Multuprocesscook write file conflicts

Hi, we have encounted an cooking error when enable multiproce​ss cooking:

[Image Removed]

This is caused by a wwise audiobank data(shared.bnk), which is referenced by multiple uasset such audioevents, and those audio events are divided into different cook workers. While cooking those audio events, it will add the referenced audiobank to addtionalfiletocook list, which causing the same audiobank be writen to cooked folder mutiple times by differents cook processes. And it lead to write conflicts(in ) with a certain probability in the function WriteToFile[Image Removed]

I have two questions here:

1. is these scenario will be arised even in none-wwise uasset when using LoadBalanceStriped with MultiProcessCook? It seems that in LoadBalanceStriped mode, package will divided into different cook processors without considering dependencies, thus would cause same uasset cook and save duplicately, which lead to write conflicts issue?
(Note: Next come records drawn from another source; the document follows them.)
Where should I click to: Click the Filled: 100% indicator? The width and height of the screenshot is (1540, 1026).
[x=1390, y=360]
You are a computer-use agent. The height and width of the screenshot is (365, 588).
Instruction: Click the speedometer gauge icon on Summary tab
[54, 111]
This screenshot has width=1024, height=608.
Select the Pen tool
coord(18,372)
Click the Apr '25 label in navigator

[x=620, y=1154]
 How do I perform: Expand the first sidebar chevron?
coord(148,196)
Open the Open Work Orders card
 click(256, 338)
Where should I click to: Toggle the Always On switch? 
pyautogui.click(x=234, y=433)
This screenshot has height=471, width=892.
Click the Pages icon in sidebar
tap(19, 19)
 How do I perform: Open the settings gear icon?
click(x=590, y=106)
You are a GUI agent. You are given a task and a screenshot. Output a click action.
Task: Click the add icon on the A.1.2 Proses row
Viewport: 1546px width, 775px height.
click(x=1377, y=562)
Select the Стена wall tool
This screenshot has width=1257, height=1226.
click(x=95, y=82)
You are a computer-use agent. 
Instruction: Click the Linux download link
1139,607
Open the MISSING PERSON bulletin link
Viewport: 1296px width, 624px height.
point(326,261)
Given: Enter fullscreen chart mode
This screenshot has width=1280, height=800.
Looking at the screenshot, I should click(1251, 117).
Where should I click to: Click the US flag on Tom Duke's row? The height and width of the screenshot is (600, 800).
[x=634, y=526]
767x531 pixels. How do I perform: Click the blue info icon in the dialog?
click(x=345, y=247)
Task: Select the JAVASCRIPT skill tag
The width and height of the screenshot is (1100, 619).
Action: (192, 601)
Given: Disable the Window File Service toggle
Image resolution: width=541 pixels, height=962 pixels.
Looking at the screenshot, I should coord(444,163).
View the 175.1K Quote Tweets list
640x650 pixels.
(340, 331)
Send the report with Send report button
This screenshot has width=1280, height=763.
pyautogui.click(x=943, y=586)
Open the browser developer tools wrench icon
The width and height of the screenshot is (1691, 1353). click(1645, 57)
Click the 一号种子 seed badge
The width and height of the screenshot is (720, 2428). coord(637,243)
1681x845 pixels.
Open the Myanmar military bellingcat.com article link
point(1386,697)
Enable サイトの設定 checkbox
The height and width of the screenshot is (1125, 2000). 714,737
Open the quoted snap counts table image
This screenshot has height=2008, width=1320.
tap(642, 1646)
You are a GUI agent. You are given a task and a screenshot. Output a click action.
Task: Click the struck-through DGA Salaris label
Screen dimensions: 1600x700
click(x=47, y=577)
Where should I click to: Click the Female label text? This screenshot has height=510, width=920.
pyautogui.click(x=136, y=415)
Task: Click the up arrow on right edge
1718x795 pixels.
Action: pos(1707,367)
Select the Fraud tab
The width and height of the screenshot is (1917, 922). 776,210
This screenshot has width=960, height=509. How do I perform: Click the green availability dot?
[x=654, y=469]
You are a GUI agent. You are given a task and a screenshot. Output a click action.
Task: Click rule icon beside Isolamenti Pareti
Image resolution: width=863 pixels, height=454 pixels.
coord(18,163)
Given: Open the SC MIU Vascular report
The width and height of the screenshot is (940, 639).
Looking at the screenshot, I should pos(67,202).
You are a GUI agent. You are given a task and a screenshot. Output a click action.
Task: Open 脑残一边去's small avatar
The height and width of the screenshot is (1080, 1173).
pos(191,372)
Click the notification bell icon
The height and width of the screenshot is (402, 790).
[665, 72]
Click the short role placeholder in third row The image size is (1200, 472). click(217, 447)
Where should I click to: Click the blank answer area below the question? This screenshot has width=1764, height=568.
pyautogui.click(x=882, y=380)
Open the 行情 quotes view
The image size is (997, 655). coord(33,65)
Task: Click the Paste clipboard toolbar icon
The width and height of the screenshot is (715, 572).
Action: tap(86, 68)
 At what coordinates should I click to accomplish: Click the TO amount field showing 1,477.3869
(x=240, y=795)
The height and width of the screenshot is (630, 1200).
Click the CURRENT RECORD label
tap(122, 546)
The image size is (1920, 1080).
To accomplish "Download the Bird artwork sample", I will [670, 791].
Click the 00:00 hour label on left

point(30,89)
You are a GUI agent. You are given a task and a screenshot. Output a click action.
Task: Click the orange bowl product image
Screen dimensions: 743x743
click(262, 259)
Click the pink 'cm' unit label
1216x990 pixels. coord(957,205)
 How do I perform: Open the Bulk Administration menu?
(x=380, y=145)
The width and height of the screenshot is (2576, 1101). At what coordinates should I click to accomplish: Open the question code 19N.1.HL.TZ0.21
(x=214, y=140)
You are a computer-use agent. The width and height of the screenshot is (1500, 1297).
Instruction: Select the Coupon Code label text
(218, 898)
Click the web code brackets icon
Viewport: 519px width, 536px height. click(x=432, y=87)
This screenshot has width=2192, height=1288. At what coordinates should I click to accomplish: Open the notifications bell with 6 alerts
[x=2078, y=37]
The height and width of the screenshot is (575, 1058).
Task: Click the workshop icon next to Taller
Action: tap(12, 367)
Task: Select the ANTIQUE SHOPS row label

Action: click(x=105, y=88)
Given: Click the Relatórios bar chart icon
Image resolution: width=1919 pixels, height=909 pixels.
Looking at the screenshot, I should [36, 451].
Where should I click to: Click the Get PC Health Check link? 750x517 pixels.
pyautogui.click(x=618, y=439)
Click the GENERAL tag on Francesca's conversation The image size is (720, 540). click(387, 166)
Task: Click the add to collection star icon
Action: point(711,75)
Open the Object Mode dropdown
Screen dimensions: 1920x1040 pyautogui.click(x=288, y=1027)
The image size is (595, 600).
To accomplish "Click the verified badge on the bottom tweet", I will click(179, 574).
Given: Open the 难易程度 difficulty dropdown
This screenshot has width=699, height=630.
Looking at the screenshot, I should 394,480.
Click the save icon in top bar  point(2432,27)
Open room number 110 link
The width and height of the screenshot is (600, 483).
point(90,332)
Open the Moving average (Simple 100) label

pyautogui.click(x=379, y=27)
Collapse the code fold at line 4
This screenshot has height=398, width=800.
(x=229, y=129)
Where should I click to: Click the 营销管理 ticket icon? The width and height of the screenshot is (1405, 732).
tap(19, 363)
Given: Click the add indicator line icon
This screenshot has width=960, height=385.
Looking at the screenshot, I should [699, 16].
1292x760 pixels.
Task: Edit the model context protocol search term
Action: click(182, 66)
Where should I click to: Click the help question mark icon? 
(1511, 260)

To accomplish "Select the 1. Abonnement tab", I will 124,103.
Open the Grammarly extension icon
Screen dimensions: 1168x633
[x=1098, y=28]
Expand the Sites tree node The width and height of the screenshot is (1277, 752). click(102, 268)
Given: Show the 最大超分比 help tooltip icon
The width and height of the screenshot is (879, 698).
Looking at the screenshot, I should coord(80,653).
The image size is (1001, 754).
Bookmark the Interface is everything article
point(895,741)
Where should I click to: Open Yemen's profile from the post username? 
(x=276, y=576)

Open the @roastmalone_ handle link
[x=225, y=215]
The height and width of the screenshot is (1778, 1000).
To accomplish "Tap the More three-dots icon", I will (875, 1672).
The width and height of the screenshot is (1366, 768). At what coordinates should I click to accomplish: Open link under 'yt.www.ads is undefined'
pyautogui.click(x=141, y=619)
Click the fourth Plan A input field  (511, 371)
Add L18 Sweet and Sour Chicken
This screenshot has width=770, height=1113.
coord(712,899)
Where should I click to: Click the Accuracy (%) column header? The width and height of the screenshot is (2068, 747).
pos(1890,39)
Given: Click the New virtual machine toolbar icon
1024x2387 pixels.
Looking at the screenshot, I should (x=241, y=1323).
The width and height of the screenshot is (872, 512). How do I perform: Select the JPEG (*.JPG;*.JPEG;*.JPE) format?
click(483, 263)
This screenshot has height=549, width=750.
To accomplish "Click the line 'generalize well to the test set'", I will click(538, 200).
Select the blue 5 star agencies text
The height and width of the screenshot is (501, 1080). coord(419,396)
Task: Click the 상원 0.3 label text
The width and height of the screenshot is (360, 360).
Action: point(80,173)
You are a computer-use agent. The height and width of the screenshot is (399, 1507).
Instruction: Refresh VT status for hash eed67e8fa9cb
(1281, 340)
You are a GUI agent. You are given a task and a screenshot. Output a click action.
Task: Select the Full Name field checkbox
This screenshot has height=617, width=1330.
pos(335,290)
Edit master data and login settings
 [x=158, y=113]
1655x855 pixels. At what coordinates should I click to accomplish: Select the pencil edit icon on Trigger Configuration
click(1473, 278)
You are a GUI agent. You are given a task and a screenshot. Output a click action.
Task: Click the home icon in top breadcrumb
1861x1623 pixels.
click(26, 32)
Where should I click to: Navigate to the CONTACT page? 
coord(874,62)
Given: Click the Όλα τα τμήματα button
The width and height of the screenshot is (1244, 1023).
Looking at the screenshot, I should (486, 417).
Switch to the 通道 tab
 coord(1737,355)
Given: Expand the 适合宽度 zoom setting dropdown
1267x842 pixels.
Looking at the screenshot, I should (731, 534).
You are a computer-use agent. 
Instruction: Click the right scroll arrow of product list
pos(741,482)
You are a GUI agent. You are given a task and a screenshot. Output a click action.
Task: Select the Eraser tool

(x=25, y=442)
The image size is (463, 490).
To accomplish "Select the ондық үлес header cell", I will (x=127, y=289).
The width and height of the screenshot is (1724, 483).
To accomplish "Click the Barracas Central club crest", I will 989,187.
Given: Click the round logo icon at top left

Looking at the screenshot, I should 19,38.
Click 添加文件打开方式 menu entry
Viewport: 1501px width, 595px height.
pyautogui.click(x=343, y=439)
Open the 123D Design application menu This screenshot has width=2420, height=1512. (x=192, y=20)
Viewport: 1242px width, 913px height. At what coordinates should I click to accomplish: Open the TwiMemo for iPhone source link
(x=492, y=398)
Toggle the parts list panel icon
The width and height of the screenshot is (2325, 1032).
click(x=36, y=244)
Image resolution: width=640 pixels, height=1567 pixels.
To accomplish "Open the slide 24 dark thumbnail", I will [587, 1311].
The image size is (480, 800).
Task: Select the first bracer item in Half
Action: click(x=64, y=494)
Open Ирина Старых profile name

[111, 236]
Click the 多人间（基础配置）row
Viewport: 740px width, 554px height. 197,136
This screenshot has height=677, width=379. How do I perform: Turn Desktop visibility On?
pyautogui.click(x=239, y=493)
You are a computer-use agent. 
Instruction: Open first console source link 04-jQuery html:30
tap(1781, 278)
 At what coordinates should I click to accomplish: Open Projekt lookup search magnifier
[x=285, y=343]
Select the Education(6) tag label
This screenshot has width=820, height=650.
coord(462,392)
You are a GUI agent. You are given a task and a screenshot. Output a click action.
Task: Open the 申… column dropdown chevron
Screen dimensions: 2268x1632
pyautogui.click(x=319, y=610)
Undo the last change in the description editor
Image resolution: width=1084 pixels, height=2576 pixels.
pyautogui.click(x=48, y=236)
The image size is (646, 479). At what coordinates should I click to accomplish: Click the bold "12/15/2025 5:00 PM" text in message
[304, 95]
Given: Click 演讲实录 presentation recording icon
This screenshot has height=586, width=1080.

For instance, both assetA and assetB hard depend assetC, and assetA is in cookworker0, assetB is in cookworker1, causing assetC loaded and saved twise.

2. Is there any way to avoid this? In wwise case, should the multi referenced audioasset like shared.bnk bind to specific cook processor such as director? Does unreal have this mechanism?

1.

This will not occur with packages. Each package is saved by only a single CookWorker. When a CookWorker receives an assignment to cook a package, it does not cook all of the packages referenced from that package, it cooks only the single package assigned. When it discovers dependencies, it reports those dependencies to the CookDirector. The CookDirector ignores the report if it already knows about the dependencies, and otherwise assigns each dependency to a single CookWorker to cook.

2.

I haven’t heard of this problem before, but I have heard of Wwise’s use of CookAdditionalFilesOverride and the possibility of a single AudioBank being referenced by multiple packages, so I understand why the problem is occurring. Since I haven’t heard of it before, but MPCook has been recommended since 5.4, it seems likely that the Wwise team has worked around this already; you should reach out to them to find out whether they have encountered this problem and worked around it.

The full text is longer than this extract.